The figures are helpful but there are not enough references to them in the text. I believe I counted exactly one in-text reference per figure, and often they seemed out of place. It would be helpful to refer the reader to the appropriate figure more often.
I felt the paper provided good background on landslides, and good background on deep learning, but was missing emphasis on the intersection: the application of deep learning to landslides. I would have expected this to appear in Section 3 or 4. However, section 3 discusses deep learning methods (without much specific discussion of how previous works have utilized them for landslides), and section 4 is almost entirely about the actual mechanisms of landslides, rather than how deep learning can be beneficial here. Section 4 seems almost mis-titled in this regard.

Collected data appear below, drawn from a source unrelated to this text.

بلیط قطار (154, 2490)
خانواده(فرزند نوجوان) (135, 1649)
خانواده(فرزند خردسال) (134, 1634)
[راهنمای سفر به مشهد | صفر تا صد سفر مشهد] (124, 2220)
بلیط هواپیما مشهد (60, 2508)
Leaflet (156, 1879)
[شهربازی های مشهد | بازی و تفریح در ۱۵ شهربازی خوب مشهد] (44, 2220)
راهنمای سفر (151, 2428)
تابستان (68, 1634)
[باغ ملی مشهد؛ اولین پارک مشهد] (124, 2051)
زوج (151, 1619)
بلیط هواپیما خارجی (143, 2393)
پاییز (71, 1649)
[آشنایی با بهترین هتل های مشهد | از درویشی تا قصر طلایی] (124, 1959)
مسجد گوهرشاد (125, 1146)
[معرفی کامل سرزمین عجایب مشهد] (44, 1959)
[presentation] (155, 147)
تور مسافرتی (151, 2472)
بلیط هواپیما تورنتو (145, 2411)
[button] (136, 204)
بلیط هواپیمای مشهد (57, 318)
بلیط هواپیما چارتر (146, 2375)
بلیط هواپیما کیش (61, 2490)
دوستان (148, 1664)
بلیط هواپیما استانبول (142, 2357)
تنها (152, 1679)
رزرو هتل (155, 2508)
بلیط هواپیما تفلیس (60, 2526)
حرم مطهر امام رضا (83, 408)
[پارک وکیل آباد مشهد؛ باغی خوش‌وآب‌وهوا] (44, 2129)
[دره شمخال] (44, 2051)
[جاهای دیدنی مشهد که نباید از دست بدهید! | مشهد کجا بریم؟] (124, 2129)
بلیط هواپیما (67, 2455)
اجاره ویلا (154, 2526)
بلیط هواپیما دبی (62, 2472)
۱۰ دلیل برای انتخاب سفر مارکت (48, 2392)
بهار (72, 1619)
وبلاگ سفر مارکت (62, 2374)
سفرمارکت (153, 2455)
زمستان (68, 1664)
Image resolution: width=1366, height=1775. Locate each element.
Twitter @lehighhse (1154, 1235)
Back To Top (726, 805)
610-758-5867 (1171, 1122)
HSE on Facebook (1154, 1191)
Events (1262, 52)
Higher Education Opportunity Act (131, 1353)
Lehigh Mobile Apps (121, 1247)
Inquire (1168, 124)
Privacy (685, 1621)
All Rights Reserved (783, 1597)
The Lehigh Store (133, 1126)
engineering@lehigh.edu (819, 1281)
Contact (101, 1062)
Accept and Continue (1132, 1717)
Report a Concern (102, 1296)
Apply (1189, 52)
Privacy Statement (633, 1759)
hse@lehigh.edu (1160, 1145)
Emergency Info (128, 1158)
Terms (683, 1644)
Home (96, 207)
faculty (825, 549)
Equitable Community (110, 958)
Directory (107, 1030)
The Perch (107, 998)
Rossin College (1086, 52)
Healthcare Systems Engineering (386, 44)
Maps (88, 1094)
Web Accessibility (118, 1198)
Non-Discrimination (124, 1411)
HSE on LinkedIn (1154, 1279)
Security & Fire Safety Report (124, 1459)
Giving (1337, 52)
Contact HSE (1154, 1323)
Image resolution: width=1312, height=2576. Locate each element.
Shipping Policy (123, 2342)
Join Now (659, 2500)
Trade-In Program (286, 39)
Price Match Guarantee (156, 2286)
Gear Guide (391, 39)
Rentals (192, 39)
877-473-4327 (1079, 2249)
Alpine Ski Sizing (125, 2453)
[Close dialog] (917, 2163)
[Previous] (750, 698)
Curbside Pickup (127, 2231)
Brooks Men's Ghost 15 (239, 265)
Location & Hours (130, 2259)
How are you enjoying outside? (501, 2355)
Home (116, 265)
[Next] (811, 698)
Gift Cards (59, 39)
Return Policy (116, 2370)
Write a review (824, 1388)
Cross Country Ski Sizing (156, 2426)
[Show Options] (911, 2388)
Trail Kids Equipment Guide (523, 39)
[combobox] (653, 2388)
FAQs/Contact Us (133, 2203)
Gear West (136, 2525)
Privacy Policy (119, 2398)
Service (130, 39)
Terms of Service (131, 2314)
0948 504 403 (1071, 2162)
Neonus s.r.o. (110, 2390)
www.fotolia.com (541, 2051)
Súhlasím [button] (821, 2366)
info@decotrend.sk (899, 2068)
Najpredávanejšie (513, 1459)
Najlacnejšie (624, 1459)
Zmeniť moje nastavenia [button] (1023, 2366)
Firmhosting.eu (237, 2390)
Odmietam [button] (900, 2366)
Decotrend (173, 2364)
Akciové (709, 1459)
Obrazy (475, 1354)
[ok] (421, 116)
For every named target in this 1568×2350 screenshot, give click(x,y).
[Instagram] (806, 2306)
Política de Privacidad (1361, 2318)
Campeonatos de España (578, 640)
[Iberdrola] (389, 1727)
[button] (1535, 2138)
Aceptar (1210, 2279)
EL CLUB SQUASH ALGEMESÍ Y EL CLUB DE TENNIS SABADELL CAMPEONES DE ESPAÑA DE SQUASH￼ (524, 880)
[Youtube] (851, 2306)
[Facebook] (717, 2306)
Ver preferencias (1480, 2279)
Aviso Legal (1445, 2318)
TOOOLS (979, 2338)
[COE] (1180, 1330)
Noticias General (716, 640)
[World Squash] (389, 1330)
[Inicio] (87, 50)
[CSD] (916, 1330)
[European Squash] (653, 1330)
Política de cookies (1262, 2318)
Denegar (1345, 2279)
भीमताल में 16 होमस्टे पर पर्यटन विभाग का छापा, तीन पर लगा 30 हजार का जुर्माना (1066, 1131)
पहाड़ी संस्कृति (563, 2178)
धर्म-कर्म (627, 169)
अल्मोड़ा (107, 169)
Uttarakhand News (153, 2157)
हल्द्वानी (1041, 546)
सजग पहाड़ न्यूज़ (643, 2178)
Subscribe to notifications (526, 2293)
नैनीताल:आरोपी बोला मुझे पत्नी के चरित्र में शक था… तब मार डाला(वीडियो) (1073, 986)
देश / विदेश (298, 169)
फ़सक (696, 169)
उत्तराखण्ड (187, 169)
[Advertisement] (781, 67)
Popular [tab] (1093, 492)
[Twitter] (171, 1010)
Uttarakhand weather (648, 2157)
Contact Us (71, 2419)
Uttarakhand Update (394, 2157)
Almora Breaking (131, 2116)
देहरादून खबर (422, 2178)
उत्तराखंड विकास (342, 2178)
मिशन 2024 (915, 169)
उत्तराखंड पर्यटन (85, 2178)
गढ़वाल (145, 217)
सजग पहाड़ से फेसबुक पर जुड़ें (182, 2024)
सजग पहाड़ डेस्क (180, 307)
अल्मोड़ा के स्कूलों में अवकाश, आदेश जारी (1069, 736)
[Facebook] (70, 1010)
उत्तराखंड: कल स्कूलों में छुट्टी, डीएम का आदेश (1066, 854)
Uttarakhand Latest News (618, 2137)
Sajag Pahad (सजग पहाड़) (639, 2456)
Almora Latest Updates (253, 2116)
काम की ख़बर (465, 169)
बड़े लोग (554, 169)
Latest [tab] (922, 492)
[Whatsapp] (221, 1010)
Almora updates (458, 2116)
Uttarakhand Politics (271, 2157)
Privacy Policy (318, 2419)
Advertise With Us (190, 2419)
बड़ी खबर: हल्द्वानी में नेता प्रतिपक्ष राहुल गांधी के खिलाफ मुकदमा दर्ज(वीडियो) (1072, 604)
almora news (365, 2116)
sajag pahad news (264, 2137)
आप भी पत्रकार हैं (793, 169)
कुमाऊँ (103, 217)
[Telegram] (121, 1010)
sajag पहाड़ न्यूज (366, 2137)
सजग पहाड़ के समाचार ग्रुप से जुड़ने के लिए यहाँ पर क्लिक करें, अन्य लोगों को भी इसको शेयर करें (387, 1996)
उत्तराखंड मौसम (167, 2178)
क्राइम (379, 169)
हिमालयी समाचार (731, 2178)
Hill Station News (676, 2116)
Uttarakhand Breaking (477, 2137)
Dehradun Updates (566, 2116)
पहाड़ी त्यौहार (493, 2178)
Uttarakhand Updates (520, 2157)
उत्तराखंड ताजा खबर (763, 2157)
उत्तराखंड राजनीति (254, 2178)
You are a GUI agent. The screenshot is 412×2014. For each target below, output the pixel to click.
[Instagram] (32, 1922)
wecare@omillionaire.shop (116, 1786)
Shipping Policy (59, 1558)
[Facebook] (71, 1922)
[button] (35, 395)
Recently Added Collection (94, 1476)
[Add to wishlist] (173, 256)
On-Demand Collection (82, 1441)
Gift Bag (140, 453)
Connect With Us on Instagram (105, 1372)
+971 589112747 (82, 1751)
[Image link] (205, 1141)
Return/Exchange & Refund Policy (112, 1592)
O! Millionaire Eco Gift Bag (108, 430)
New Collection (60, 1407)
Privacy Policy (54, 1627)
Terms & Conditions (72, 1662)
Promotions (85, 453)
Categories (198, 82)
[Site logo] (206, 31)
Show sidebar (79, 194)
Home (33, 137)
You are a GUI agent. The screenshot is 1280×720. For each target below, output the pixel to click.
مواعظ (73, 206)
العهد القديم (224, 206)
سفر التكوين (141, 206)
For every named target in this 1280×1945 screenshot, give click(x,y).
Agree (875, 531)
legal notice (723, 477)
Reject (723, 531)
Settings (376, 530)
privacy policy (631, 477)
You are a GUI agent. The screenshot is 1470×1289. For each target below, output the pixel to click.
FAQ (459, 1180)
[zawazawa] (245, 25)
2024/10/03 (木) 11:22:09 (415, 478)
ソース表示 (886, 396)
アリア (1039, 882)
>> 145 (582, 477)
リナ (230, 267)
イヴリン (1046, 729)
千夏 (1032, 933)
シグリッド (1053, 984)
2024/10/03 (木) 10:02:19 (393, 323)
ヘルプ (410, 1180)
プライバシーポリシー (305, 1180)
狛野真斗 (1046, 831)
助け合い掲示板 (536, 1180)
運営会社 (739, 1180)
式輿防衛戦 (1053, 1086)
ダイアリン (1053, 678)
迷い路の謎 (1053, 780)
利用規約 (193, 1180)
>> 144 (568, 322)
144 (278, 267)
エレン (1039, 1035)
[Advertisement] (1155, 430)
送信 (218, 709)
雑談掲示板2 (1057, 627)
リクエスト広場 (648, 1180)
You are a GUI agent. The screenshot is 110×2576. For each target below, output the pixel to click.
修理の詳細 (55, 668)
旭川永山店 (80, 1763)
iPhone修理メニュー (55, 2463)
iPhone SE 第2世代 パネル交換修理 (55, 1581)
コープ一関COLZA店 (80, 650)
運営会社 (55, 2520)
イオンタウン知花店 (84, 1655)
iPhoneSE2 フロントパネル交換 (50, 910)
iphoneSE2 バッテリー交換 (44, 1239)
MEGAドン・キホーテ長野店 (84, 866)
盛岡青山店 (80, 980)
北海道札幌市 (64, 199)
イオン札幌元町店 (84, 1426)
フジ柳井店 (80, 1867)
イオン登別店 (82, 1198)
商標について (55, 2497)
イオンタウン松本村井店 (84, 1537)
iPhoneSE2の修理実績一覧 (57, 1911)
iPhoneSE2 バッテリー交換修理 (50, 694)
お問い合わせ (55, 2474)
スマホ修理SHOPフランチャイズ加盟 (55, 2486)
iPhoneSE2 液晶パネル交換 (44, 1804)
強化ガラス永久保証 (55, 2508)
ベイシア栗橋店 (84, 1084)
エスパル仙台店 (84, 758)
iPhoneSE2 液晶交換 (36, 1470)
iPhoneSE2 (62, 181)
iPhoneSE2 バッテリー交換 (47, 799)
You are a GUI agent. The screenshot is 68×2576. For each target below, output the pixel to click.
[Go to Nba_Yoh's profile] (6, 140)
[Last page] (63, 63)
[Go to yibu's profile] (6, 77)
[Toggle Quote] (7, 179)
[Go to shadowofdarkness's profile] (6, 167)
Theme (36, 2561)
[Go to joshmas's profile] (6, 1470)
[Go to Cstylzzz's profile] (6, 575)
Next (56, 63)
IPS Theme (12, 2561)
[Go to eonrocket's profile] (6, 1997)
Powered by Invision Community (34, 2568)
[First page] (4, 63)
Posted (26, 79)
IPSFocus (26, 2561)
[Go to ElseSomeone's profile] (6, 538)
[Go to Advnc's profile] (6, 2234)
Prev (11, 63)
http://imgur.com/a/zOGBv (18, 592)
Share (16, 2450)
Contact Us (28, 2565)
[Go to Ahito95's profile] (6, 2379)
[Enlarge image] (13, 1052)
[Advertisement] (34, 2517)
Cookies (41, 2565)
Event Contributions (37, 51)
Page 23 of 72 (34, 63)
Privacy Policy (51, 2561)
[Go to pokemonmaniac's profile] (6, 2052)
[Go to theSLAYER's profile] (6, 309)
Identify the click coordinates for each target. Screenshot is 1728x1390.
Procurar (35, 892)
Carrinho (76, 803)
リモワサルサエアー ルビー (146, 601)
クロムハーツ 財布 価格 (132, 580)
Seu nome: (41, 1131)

To be precise, discussions similar to lines 632-638 are what I would have expected to see more of: specific examples of specific methods applied to specific problems in landslide applications.
The most notable weakness of this work is the grammar and writing style, which is well below the acceptable standards of a journal paper. I found many grammar errors and several sentences which essentially repeated sentences just before them, among other issues (see below). The language was often vague, passive, and lacking focus. The authors need to carefully proofread their paper. This reads like a rough draft, not a publication-ready submission.
Specific Comments and Questions:
L28: I’m not sure what you mean by the “relativity…of potential landslides”. Could you clarify what is “relative” about potential landslides?
Figure 1 contains reference to several important satellites that are not explained or mentioned anywhere in the text (Sentinel, for example). The authors should briefly describe the satellites and what kind of images they produce, either in the caption or the main body of the text, where relevant.
While I appreciate the brevity of Section 1, I feel it would be improved by adding a paragraph summarizing the authors’ overall takeaways and findings from this review.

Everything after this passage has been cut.